Perhaps our hypothetical chaps are now discussing a hypothetical black man, subsistence farming in a village in say, Kenya, and an equally hypothetical white man from England who works in IT and earns a large salary. They might talk about the work done by scholars and historians of race, who’ve shown that race is a construct used to enable and embed oppression. They’ll speak of the British Empire, its history of oppression – the death toll, the forced labour and resource extraction, and how a country such as Kenya is an artificial, imperial construction. They’ll decry the airbrushing of history.
They might speak of other black men in a different African country, labouring to mine the metals that end up in the white man’s Mac, and they might speak of the workers who assembled it and the multinational corporations that profit from it.
Chap A might tell Chap B that he has a rather one-dimensional view of black African men – they’re not all subsistence farmers you know, not all the same, and Africa is not a country. In fact he had a drink with Eddie from IT the other day, he’s a black man from Kenya, and Chap A learnt a lot from listening to him talk about his experiences. It was a real eye-opener.
What are they not going to say? I’ll bet a private jet flight to Nairobi (return) that we are not going to hear that a black African man is innately suited to a life of hard labour and poverty wages, and that he really really likes it anyway.
We’re not going to hear that the white man toiling at his Mac is just smarter, and therefore made smart, suitable choices in life, choices suitable for white people.
We are most definitely not going to hear that the Empire had an awful lot going for it, we jolly well knew how to get things done, and it’s a darn shame those days are gone.
Having tackled class and race, our two friends move on to gender, or as I like to call it, sex-role stereotypes. (It really has the most marvellous clarifying effect – so refreshing). Our friends are up-to-date, they know that sex-role stereotypes are innate.
Sex-role stereotypes are an essential essence. A sex-role stereotype in a forest with no-one to hear it would still give a masculine grunt or a little feminine giggle.

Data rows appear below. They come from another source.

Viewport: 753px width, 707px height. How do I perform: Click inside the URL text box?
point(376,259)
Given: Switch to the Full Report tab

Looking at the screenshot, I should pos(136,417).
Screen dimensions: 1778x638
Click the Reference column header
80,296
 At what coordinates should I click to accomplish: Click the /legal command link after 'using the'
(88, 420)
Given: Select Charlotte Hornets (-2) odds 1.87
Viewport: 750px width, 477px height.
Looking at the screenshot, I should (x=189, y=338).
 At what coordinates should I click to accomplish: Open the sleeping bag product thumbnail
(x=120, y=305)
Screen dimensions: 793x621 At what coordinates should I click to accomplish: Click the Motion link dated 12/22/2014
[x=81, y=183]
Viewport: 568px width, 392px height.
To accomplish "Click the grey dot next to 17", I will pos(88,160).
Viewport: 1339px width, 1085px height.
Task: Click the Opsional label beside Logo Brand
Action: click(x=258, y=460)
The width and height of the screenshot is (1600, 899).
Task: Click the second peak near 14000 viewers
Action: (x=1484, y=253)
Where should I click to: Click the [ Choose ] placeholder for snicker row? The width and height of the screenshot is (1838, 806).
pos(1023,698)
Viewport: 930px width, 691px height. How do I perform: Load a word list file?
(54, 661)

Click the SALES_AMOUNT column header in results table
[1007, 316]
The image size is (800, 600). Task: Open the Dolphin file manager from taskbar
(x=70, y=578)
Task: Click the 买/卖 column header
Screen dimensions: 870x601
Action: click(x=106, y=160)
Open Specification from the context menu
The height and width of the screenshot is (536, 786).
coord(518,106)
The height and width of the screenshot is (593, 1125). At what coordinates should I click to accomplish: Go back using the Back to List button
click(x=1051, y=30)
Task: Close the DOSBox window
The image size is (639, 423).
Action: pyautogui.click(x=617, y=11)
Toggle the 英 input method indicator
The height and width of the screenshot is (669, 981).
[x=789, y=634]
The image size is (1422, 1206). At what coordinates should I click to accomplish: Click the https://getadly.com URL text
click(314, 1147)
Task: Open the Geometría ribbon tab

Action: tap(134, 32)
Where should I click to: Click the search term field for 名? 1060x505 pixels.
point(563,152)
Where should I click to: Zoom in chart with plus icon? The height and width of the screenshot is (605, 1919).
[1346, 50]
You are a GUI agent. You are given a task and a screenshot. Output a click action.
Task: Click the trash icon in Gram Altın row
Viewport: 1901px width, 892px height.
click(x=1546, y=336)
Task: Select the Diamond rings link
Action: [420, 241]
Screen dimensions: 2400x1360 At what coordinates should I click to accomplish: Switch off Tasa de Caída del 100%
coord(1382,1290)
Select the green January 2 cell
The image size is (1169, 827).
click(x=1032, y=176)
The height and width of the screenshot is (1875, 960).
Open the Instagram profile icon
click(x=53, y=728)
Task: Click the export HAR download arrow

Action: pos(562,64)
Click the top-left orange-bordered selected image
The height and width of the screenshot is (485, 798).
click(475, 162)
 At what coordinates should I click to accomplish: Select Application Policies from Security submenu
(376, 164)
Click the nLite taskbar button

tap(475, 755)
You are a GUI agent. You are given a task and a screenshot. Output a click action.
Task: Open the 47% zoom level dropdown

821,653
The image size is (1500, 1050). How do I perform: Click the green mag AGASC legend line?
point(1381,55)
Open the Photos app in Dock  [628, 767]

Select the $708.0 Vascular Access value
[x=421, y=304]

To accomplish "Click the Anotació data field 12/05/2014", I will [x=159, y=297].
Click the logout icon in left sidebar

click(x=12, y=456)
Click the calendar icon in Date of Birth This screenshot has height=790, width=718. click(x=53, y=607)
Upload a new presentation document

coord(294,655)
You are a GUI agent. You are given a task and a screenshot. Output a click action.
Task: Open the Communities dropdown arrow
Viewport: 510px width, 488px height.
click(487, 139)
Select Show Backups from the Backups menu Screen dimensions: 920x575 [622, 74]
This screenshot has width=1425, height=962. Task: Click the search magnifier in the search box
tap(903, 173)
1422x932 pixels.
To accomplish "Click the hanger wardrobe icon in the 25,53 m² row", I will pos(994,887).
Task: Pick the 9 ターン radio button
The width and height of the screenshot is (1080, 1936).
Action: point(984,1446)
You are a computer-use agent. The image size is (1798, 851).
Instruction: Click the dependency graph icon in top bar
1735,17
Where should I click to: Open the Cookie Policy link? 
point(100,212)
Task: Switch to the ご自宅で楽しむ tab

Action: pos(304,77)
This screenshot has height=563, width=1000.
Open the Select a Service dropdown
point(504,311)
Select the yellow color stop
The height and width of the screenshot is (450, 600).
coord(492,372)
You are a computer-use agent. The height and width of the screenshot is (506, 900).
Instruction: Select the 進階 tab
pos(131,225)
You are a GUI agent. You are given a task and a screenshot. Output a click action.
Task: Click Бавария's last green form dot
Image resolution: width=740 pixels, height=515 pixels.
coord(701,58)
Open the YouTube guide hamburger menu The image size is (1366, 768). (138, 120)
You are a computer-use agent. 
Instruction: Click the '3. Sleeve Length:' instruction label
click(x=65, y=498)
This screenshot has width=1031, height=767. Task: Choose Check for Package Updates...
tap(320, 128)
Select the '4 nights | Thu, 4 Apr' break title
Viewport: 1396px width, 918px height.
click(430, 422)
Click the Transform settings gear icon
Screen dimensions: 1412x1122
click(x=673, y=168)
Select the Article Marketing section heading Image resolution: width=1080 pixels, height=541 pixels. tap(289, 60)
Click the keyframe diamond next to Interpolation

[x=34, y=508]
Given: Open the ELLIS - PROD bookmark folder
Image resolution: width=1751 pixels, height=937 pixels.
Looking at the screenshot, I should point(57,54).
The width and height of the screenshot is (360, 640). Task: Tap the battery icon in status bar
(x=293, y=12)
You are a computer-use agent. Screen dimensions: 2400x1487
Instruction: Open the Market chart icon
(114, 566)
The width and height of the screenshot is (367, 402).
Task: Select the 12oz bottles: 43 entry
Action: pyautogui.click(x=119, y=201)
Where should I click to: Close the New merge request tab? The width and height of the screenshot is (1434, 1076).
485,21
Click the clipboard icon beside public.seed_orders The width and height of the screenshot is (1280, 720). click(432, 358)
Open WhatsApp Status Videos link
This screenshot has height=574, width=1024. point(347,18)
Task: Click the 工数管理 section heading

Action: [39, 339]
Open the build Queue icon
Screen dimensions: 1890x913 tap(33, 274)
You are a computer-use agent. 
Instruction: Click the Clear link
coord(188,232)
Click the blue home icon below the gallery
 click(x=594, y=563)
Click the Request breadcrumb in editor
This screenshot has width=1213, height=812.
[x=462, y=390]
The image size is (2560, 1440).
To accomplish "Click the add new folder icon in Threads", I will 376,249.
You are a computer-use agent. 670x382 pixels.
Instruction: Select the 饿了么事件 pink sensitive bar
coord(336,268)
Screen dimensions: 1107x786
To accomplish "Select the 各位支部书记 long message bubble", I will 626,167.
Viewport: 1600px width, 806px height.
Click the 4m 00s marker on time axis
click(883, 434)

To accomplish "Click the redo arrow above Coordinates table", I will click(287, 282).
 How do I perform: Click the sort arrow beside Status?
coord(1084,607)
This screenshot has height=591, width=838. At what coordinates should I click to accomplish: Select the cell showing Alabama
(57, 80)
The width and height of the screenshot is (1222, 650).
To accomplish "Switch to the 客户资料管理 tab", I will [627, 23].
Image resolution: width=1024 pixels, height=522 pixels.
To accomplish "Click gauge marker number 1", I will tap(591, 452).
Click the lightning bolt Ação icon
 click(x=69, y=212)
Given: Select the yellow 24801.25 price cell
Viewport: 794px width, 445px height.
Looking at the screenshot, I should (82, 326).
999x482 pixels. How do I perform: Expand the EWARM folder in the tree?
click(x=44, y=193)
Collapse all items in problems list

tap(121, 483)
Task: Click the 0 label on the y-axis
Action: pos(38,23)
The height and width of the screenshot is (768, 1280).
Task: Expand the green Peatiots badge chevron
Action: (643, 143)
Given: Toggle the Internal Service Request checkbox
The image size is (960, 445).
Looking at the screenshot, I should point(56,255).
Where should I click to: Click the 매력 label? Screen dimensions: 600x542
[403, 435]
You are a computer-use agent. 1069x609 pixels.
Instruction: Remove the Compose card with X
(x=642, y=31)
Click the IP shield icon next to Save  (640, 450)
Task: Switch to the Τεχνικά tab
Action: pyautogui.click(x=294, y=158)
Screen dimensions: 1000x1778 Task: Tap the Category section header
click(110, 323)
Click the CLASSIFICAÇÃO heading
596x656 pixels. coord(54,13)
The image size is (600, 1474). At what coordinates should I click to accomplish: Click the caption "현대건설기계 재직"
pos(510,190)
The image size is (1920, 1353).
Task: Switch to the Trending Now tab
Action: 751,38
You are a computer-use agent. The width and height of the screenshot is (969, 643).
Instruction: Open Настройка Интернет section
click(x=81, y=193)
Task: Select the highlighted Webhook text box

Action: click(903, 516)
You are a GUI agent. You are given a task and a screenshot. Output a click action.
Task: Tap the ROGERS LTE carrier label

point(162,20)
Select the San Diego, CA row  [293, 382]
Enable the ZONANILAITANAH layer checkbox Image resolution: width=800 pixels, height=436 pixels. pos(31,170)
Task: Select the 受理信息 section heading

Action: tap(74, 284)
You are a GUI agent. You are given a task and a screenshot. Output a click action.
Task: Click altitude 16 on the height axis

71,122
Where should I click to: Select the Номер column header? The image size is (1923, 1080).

These guys know; they’re cis-sex-role stereotype and perfectly happy to admit it. Boys and girls, men and women, cannot help but act according to their sex-role stereotype, and that’s why they are where they are and have or lack the power they have or lack. Simple. There is no need for that massive body of historical, social, political, industrial and economic research, thanks anyway feminist scholars. No need to speculate further; the sex-role stereotype identity is deep within, it inhabits an impervious zone, serene as the slings and arrows of life experience ping off its protective shield.
Our wise men have accepted the good news: sex-role stereotypes simply are and ever shall be, in each and every one of us. Relax and enjoy yourselves, ladies, there is no systemic oppression here. Indeed, when it comes to sex-role stereotypes, our two lefty friends might well conclude that ‘there is no such thing as society’.
Why this epic blindspot on the left?